Two VIP 211's (leased)
One VIP 622 (leased)
One 508 SD DvR 


two DP 34 switches


----------



## Ken Green (Oct 6, 2005)

fishhead65 said:


> I just bought a 722 to replace my old 508.
> Should I run an additional line from my DP34 switch to feed the 2nd input on the 722 or just use a DP seperator? or is there no difference?
> Will Dish charge me for an additional DVR fee for the 722 even though I am paying one on my 622?
> I assume the 722 requiresa phone line like the 622 does, right.
> ...


The included separator will not work with a DP34. It only works with pro PLUS equipment, so, yes, you will need to run another line.
Either a Broadband or phone line connection is required.
You will be charged, or should be, an additional tuner fee. Your 508 had one tuner, the 722 has two.


----------



## BNUMM (Dec 24, 2006)

There will be an additional DVR fee. With Dish the fee is per DVR not per account.


----------



## Ken Green (Oct 6, 2005)

Also, if you get/have the AT250/4 (America's Everything Package) all DVR fee's are waived.
I am charged 2 additional receiver fee's...one is $5.00, the other $7.00, and 1 leased receiver fee of $7.00.
I have no clue why the difference in the two additional receiver fees.


----------



## fishhead65 (Oct 16, 2003)

Do the two feeds for the 722 receiver need to come off the same DP34 switch? 
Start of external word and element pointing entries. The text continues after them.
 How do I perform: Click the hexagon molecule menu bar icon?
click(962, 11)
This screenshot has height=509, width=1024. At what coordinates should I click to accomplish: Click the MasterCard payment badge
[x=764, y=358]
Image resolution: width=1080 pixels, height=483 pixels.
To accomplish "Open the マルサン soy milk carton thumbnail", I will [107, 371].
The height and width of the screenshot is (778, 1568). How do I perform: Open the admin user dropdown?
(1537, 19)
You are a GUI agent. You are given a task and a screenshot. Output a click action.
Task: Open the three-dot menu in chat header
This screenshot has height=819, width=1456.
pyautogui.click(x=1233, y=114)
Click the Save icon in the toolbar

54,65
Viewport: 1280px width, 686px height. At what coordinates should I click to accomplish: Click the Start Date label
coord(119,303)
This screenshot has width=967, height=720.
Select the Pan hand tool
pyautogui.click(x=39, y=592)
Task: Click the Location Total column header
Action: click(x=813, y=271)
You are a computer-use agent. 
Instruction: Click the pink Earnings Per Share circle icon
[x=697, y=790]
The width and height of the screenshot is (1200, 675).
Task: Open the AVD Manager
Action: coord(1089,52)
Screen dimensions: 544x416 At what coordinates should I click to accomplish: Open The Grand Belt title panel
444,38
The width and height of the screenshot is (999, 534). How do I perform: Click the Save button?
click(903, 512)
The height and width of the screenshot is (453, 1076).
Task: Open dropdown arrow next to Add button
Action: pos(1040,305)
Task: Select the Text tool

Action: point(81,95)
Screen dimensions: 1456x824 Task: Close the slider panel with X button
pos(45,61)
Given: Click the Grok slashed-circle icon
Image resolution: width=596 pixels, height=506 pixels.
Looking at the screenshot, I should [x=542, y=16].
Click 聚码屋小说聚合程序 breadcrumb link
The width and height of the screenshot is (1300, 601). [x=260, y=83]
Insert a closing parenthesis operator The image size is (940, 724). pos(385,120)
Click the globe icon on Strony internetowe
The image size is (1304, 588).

monthly charge per tuner? I thought it was per receiver..


----------



## Ken Green (Oct 6, 2005)

fishhead65 said:


> Do the two feeds for the 722 receiver need to come off the same DP34 switch?
> 
> monthly charge per tuner? I thought it was per receiver..


I'm not sure, but I would not think it would matter, providing both switches are feeding the same stream.

It is per tuner, but on their billing, DISH refers to them as "additional receiver fees." In actuality, the "additional receiver" is an additional tuner.

We were just discussing this in a different thread yesterday...Charles (BobaBird) explained it:


BobaBird said:


> The terms have been used interchangeably, box=receiver=tuner, but since the introduction of the 721 that box/receiver can contain more than 1 tuner. Also the rules of the Dish lease plan counts the tuners in the boxes, so 2 dual-tuners or a dual-tuner and 2 singles or 4 singles all get you to the max 4 leased tuners even though there are 2, 3 or 4 receivers.


http://www.dbstalk.com/showthread.php?t=121499


----------



## ChuckA (Feb 7, 2006)

If your receivers are plugged directly into the wall, you can share a single phone line connection between the receivers. Go into the DishComm set up (Menu 6-1-8)to configure it. You should see the mac addresses of your recievers but may have to manually add the remote receiver. You also need to set your modem type (Menu 6-1-4) on the receiver that does not have the phone line to Remote.


----------



## iwannarock1 (Feb 14, 2008)

fishhead65 said:


> Do the two feeds for the 722 receiver need to come off the same DP34 switch? QUOTE]
> 
> I would highly reommend it, or you will most likely have some intermermittent problems. If you have cascaded 34 switches it shouldn't be a problem to have them both from the same switch


----------